Insipide, affligeant

Publié le 12 février 2006 Lecture : 9 minutes.

Qui n’a entendu parler de la CIA (Central Intelligence Agency), de la NSA (National Security Agency), du FBI (Federal Bureau of Investigation) ? Popularisées par le cinéma, la télévision et la littérature, les agences américaines de renseignement ont fini par constituer une impressionnante galaxie. C’est pour faire face à leurs responsabilités d’hyperpuissance mondiale ayant des intérêts sur tous les continents, et pour prévenir les menaces contre leurs intérêts, que les États-Unis se sont dotés, dans la seconde partie du XXe siècle, de dix-huit agences de renseignement.
Ils leur consacrent un budget annuel énorme, de l’ordre de 45 milliards de dollars, soit davantage que ce que de grands pays comme la France, le Royaume-Uni ou la Chine consacrent à leurs armées, force de frappe nucléaire incluse.
Avec des résultats très décevants : ils mettent en uvre des moyens techniques démesurés pour écouter et espionner le monde entier mais n’ont pas vu venir le divorce entre la Chine et l’URSS, ni la chute de cette dernière ; ils n’ont su prévenir ni l’accession de l’Inde et du Pakistan au club nucléaire, ni le 11 septembre 2001.

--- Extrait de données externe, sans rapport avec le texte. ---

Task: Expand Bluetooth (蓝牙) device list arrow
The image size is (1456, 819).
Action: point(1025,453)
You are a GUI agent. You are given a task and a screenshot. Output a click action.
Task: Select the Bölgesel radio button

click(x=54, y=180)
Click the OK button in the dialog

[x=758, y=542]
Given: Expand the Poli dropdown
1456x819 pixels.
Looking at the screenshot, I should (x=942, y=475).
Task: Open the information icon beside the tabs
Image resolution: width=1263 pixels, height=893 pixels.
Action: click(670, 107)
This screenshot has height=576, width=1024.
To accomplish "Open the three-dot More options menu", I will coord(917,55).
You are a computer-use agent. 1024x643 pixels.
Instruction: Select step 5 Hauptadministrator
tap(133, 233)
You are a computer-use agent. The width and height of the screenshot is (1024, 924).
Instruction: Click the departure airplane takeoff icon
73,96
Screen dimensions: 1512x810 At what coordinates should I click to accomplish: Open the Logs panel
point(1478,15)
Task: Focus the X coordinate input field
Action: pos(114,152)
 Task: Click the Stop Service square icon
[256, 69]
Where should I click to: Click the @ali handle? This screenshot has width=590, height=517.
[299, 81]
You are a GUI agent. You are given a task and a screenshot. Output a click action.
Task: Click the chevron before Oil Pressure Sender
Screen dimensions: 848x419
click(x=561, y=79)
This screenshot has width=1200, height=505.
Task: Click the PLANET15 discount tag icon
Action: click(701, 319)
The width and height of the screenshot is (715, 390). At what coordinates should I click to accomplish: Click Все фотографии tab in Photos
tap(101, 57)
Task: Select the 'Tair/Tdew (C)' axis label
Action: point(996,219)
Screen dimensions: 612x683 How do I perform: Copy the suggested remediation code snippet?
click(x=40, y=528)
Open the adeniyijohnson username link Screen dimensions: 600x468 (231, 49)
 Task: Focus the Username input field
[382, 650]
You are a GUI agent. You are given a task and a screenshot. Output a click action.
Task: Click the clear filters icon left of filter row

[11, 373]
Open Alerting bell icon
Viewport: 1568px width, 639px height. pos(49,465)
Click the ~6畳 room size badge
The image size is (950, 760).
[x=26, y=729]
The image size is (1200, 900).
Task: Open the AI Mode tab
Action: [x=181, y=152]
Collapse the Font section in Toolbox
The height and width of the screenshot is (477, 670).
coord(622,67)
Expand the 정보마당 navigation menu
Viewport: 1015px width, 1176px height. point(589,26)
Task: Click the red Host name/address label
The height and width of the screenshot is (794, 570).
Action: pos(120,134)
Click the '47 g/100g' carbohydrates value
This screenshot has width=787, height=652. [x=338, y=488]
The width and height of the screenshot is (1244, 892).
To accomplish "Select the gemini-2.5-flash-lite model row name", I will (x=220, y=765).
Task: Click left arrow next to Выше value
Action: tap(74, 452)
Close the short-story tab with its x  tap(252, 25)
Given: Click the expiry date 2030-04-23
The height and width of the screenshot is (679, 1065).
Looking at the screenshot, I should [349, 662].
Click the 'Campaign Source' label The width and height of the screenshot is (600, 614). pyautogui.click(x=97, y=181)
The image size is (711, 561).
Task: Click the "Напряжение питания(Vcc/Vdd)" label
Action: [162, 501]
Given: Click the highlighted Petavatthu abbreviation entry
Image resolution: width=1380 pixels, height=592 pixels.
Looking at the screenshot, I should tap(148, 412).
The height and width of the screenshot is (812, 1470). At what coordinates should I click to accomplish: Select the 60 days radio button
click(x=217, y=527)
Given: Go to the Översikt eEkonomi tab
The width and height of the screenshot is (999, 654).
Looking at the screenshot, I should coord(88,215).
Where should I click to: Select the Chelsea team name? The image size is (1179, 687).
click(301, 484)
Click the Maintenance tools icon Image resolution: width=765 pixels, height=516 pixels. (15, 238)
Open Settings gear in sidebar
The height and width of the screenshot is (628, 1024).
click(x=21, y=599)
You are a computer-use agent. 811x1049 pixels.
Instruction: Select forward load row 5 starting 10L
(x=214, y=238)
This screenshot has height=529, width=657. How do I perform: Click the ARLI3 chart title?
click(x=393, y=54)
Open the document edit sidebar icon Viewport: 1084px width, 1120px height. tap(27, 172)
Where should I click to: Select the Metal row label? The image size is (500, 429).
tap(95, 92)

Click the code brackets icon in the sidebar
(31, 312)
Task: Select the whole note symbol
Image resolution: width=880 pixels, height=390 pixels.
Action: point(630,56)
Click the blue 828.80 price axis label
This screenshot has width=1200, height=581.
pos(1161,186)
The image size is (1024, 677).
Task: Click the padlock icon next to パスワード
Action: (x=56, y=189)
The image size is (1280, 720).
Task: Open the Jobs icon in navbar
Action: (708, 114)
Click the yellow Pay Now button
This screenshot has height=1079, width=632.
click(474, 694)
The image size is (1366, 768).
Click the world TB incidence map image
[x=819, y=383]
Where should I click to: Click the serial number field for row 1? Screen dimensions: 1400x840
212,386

Après ce dernier fiasco, qui a provoqué un vrai traumatisme, les États-Unis ont procédé à une réorganisation – une de plus – de cette fameuse galaxie et créé le poste de directeur du renseignement national (Director of National Intelligence).
En février 2005, il y a donc un an, le poste a été confié à John D. Negroponte, alors ambassadeur en Irak.
Chef suprême du renseignement, John Negroponte doit rédiger un rapport annuel semi-secret destiné à un Comité spécial du Sénat composé de sénateurs triés sur le volet. À leur intention, il doit évaluer les menaces qui pèsent sur les États-Unis et leurs intérêts.
Le nouveau czar du renseignement de la plus grande puissance du monde a donc délivré, le 2 février, il y a un peu plus d’une semaine, pour la première fois, son oracle sous la forme d’un texte de 25 pages (voir fac-similé).
Je me suis jeté sur ce rapport, pensant y trouver des informations rares, des analyses enrichissantes. Rien de tel : en une demi-heure de lecture attentive, je n’ai strictement rien appris.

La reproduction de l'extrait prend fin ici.